第一部 其の三

 ハツセの父・大鷦鷯大王おおさざきのおおきみは、「仁徳篤き百舌鳥耳原もずのみみはらの大王」として、今も民に親しまれる優れた為政者であった。

 百舌鳥耳原と云うのは、大鷦鷯大王の御陵みささぎ(墓陵)が立てられた川内国の地名であり、生前、大王が同地に赴いた折、死んだ鹿の耳から百舌鳥もずが飛び出すのを目撃した、と云う逸話に由来している(故国の吉備でなく川内を陵地に選んだのは、同国の民が食い扶持に窮しているのを案じて、公共事業としての造陵計画を考えた為と云う)。

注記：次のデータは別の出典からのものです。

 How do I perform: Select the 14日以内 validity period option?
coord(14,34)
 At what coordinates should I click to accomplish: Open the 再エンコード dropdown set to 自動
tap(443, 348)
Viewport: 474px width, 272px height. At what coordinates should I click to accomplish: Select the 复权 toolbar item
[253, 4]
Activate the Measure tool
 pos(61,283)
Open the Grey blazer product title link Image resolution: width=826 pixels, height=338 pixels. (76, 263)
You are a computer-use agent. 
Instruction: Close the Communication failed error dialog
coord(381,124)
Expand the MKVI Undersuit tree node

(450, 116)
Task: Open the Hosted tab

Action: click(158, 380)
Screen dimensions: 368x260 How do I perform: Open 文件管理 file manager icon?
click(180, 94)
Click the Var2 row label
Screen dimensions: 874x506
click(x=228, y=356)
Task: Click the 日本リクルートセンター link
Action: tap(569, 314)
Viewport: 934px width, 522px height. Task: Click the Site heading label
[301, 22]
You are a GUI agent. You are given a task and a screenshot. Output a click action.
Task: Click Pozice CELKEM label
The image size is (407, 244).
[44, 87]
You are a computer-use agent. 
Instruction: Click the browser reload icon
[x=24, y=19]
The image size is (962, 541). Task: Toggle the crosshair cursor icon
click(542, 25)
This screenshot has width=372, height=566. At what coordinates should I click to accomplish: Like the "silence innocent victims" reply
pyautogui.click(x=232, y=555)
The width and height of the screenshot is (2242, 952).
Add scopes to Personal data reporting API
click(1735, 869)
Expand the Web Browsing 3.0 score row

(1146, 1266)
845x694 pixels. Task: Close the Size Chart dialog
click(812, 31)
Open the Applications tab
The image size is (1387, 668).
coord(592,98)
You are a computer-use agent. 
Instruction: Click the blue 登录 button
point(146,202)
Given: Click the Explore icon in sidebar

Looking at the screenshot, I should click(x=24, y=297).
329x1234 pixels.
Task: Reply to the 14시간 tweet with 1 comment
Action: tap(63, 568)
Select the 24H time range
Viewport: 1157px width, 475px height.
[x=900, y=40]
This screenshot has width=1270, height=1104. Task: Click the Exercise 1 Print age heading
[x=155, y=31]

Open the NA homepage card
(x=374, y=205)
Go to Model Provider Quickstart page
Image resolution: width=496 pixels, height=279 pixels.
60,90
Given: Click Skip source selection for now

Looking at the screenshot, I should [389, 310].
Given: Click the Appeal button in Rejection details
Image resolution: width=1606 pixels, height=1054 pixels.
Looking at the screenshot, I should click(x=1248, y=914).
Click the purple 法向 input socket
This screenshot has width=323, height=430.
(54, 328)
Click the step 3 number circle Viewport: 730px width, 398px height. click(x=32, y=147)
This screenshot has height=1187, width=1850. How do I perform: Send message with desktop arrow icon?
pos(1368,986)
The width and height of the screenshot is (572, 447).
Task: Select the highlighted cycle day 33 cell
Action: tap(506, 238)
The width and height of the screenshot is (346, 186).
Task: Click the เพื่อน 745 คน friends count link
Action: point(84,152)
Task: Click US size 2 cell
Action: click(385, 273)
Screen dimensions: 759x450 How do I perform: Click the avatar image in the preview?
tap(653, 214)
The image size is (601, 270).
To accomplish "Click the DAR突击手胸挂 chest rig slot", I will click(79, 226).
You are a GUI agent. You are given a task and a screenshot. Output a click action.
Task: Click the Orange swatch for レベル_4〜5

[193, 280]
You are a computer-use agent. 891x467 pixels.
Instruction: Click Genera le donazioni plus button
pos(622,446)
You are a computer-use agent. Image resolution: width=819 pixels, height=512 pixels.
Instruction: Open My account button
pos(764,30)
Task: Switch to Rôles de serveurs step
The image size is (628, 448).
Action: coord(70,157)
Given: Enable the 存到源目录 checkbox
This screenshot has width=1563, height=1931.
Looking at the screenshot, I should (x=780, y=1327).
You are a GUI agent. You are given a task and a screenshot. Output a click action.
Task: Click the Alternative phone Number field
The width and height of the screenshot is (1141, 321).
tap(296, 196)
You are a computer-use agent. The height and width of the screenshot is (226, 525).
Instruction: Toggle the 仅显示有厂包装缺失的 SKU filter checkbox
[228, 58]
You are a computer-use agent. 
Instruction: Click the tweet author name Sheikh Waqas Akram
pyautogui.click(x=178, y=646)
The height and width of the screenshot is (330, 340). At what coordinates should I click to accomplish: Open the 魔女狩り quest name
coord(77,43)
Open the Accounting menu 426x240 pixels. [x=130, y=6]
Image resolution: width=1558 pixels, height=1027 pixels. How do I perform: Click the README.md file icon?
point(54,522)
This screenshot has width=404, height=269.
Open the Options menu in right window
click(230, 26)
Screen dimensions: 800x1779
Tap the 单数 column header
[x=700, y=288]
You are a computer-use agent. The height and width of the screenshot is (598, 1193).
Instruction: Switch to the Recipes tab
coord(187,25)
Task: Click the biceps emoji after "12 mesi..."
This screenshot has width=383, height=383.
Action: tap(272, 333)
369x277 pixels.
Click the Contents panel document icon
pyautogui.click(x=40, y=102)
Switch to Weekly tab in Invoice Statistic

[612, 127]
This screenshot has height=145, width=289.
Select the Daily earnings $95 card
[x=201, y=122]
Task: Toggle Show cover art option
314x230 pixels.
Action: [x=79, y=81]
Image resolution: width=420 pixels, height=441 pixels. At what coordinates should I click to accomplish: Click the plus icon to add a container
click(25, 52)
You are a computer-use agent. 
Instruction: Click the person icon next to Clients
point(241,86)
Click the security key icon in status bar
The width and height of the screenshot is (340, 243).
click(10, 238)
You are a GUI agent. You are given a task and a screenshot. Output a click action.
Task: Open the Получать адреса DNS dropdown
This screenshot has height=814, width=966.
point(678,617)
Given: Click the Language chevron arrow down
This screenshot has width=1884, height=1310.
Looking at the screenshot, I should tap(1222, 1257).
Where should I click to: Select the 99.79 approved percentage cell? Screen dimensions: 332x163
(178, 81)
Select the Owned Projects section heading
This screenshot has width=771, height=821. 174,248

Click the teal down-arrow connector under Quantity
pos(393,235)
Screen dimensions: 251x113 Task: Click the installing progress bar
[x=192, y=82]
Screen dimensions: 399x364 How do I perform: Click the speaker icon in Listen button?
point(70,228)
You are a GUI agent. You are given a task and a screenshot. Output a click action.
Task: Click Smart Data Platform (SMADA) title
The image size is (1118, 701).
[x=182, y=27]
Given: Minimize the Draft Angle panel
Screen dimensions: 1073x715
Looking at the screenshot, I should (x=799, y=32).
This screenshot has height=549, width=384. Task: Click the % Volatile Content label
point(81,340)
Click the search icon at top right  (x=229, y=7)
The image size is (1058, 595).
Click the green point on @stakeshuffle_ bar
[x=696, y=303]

 自分が嬰児みどりごの頃に没し、顔さえ知らない父王に、ハツセは昔から強い敬慕の念を抱いていた。

 時折、山のように大きな腕に抱かれ、温もりの中で揺蕩たゆたう夢を見るが、それが、皇宮で父と暮らした短い日々の記憶なのか、自らの空想なのか、定かではない(大鷦鷯大王の崩御後、母は吉備国にハツセを連れ帰って育てた為、幼いハツセが大倭にいたのは数か月の事であった)。

 いずれしても、母や往時を知る者の語る父王の話は、その賢君ぶりを表すものばかりだった。それを聞くだに、幼いハツセの中に、野望ともつかぬ熱い感情が募っていった。


 ——己も何時か、父のような偉大な王になり、民の為の善き政を行ってみたい。天災や外圧に脅かされず、誰もが笑って暮らせる豊かな国を造りたい。


 年を重ねるに連れ、想いは強くなったが、実現の為に何をすれば良いのか見えずにいた。則ち、吉備でくすぶっていた間の彼のやんちゃぶりは、やり場のない情熱の発露だったとも云える。

 その意味で、ハツセが穴穂大王の提案を受け入れた事は、当然の成り行きと云えた。


                  ◆


 冬——。

 ハツセが大倭で暮らし始めて、半年の歳月が過ぎようとしていた。


 穴穂大王あなほのおおきみに賜った城郭は、大倭やまとの盆地の東南に位置する谷にあり、北側を大神山おおみわやまに面していた。大神山は、古来より、神の降りる山として知られる霊峰である。

 また、谷の南側にある忍坂山おさかやまには、山頂に太古の精霊ちひが暮らすと云う伝説があると云う。一度、登って真実を確かめたいと考えているハツセだったが、今のところ、望みを果たせぬままだった。


 そうした環境に、葛城武彦かずらきたけひこ以下、大倭やまとに残留した家臣らとともに暮らしつつ、ハツセは多忙な日々を過ごしていた。葛城武彦かずらぎたけひこなどは主君の世話を焼く為に、国の執政補佐たる鄙守ひなもりの職を辞して大倭に残ったのである。

 官職を務めながら学寮通いする生活は、若いハツセにとっても楽ではなかったが、故国より賑やかな皇都の雰囲気は好きだったし、各地から上京した様々な人との交流は大いに刺激になった。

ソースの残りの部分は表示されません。